▸ **AIM OF THE EXERCISE**
From the records that follow, copy every line that contains the word "Toggle".

*** Opening DATASET ***

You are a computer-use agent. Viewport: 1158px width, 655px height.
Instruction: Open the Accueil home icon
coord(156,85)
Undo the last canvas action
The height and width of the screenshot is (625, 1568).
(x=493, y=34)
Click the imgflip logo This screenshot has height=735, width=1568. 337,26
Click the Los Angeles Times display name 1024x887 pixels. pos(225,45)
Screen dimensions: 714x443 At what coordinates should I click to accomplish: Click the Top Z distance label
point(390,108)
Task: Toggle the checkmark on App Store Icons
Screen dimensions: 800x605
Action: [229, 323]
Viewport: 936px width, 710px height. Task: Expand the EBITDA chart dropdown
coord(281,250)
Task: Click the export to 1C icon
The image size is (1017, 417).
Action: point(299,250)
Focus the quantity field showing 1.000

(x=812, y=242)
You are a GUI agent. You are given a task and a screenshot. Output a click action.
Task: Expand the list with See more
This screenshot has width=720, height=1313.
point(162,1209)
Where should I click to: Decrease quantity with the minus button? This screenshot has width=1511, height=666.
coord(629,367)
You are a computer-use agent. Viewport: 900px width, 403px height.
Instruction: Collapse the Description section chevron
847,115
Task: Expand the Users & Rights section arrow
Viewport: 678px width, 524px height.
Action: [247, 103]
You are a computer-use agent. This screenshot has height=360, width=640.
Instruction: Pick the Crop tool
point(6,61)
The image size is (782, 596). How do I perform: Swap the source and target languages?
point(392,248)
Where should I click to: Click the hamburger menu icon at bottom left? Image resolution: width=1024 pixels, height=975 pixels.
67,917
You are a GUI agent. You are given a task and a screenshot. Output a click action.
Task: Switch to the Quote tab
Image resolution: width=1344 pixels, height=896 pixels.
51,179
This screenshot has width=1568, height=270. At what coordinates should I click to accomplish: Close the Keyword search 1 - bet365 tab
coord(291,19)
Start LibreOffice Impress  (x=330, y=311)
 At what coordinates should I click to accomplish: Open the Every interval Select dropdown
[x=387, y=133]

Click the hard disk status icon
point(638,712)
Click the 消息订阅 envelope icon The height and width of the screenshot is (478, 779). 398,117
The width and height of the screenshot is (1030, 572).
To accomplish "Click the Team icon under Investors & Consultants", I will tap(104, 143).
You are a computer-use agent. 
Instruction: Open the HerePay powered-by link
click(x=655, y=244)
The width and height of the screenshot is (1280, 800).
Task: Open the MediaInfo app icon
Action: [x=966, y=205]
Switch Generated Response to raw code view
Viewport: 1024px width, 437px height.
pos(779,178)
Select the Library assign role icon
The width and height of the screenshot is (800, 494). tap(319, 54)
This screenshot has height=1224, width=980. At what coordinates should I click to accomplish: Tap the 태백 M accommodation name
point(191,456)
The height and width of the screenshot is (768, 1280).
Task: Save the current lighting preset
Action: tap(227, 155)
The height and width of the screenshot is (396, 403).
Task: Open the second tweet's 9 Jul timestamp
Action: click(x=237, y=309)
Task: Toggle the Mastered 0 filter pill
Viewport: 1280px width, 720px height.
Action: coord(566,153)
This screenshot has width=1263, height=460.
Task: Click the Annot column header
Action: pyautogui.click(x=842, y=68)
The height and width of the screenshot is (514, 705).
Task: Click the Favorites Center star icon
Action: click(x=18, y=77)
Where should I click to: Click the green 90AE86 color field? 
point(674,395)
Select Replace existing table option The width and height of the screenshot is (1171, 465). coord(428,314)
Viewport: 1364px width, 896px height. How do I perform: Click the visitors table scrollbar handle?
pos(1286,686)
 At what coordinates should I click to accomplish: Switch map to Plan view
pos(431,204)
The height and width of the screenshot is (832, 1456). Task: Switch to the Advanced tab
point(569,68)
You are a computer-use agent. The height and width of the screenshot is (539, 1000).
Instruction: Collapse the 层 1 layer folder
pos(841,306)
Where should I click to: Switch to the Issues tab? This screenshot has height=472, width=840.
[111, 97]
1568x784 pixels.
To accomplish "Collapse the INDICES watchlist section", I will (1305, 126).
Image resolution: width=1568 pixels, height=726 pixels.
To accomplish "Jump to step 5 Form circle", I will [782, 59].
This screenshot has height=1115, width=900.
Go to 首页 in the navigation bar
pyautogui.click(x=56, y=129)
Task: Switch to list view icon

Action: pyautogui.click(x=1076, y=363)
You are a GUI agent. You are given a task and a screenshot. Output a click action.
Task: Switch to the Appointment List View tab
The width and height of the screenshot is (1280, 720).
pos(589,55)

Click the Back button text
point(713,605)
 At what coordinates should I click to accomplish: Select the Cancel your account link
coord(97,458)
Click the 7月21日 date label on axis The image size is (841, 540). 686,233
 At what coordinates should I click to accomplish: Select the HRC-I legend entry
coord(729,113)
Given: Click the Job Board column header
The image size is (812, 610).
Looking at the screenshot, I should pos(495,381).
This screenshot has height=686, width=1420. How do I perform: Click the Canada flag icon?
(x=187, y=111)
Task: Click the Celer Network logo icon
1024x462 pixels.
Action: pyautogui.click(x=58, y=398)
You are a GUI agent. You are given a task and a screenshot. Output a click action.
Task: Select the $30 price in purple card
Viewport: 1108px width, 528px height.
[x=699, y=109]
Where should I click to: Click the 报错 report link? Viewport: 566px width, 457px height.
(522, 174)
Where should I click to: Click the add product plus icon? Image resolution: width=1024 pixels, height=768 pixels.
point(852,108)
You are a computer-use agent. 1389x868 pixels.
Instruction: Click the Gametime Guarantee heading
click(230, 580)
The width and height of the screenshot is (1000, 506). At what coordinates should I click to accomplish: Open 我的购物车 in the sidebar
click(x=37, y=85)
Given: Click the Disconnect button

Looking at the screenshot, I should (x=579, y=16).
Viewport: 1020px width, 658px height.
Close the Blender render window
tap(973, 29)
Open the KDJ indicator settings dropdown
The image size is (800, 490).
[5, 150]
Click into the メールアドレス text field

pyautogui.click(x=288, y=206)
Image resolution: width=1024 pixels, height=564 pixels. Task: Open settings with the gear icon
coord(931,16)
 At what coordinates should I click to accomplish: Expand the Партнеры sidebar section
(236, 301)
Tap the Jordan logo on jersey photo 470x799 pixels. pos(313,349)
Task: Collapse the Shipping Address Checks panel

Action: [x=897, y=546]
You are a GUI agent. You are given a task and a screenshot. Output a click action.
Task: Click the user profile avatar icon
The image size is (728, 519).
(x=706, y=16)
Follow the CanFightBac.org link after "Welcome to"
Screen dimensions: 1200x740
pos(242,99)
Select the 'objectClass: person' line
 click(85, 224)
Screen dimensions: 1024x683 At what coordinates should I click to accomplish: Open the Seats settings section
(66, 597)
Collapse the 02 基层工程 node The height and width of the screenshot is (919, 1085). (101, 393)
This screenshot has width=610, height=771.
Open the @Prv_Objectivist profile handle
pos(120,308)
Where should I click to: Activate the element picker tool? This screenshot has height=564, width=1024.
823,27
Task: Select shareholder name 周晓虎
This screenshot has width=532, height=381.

*** Closing DATASET ***

▸ **TASK RESULT**
Task: Toggle the checkmark on App Store Icons
Task: Toggle the Mastered 0 filter pill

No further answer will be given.